If you have already filed your tax return, and discovered a mistake on the return or an important document was left off, you may need to file an amended individual federal return (Form 1040X) and/or an amended California return (Form 540X). These forms and instructions are available on the websites IRS.gov and FTB.gov. Some of the reasons for filing an amended return include, but are not limited to (1) correcting income, deductions, credits or other items incorrectly reported on an original return (2) changing your filing status (such as from married filing separately to married filing jointly – sorry you can't go the other way!) and (3) changing amounts previously adjusted (oftentimes incorrectly) by the IRS thus giving you a chance to show why their assumptions and changes could be wrong.

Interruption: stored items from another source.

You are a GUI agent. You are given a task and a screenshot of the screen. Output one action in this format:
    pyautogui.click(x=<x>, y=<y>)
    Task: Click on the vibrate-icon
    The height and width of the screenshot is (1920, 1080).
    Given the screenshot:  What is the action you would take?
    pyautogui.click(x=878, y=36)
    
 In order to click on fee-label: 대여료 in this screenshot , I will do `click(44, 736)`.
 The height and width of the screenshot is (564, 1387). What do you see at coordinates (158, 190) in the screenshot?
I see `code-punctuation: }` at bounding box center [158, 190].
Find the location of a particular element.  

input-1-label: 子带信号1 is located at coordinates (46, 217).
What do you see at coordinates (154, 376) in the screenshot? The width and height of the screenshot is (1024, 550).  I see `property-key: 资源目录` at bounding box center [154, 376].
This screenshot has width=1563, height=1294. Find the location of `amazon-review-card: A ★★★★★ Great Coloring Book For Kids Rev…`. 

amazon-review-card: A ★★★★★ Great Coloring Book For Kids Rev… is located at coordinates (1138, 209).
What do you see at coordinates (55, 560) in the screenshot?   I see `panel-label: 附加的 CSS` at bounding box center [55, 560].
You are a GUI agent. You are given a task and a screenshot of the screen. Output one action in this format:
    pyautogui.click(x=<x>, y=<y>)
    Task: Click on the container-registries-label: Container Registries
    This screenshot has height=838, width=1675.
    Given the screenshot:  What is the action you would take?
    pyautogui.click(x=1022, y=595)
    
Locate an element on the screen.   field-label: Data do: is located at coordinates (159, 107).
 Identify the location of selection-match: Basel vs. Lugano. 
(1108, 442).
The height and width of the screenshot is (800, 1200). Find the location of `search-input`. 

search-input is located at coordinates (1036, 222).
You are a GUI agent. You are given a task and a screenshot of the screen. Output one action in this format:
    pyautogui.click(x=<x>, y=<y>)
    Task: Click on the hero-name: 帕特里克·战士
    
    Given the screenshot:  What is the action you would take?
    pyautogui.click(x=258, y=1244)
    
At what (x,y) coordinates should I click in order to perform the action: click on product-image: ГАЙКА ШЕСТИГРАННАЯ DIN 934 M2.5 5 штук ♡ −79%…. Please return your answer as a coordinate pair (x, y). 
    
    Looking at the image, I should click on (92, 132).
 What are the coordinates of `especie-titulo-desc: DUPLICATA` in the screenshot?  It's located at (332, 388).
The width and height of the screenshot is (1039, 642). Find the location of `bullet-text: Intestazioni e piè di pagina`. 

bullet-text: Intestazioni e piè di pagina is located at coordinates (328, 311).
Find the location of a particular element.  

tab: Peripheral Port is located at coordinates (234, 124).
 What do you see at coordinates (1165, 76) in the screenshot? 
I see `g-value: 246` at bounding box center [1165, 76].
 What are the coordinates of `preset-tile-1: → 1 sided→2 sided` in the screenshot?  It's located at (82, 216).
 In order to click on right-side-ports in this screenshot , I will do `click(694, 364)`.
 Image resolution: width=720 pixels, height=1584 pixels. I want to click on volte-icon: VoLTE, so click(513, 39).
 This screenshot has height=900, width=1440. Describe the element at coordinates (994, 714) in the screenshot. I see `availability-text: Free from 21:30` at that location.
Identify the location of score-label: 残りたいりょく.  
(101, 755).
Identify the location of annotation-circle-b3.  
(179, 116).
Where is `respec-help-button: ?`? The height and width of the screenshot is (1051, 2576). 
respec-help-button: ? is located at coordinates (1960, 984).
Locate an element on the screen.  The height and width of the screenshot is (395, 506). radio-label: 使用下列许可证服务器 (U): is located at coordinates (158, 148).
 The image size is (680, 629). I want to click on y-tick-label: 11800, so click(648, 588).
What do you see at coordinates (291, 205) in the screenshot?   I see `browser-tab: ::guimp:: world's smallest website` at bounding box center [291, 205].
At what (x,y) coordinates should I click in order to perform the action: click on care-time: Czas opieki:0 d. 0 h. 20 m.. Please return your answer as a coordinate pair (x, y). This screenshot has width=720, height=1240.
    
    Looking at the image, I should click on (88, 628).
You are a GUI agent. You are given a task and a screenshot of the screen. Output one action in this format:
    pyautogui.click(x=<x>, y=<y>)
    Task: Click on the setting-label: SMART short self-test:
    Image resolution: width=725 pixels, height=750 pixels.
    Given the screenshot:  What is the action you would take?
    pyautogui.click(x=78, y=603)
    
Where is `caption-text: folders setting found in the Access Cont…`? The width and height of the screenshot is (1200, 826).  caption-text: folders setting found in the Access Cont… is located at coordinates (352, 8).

An amended tax return may be filed at any time if additional tax is due, but to obtain a refund of tax previously paid, the claim for that refund must be filed within three years (four years for California) after the original return was filed or within two years after the tax was paid, whichever is later. If a return was filed late, a refund claim must be filed within three years from the date the return was due (including extensions). There are some exceptions to the above rules, but you get the general idea. If there is an error in your return, it is best to file the amended return to correct the error. If you file an amended return, the IRS will charge you the tax and late payment interest. If they catch the error and you ignore their notice, they will add penalties to the tax and interest. If the underpayment of tax is "significant" (IRS definition of "significant" is understatement of the tax that is greater than 10% of the amount due or $5,000) the IRS can assess (and they like to) an "accuracy related penalty" of 20% of the tax underpayment.
Moats & Hebebrand CPAs hope this information has been helpful in determining what an "extension" is, whether you should obtain an extension to file your tax returns, if you should send a payment with your extension, and instances where you should file an amended tax return.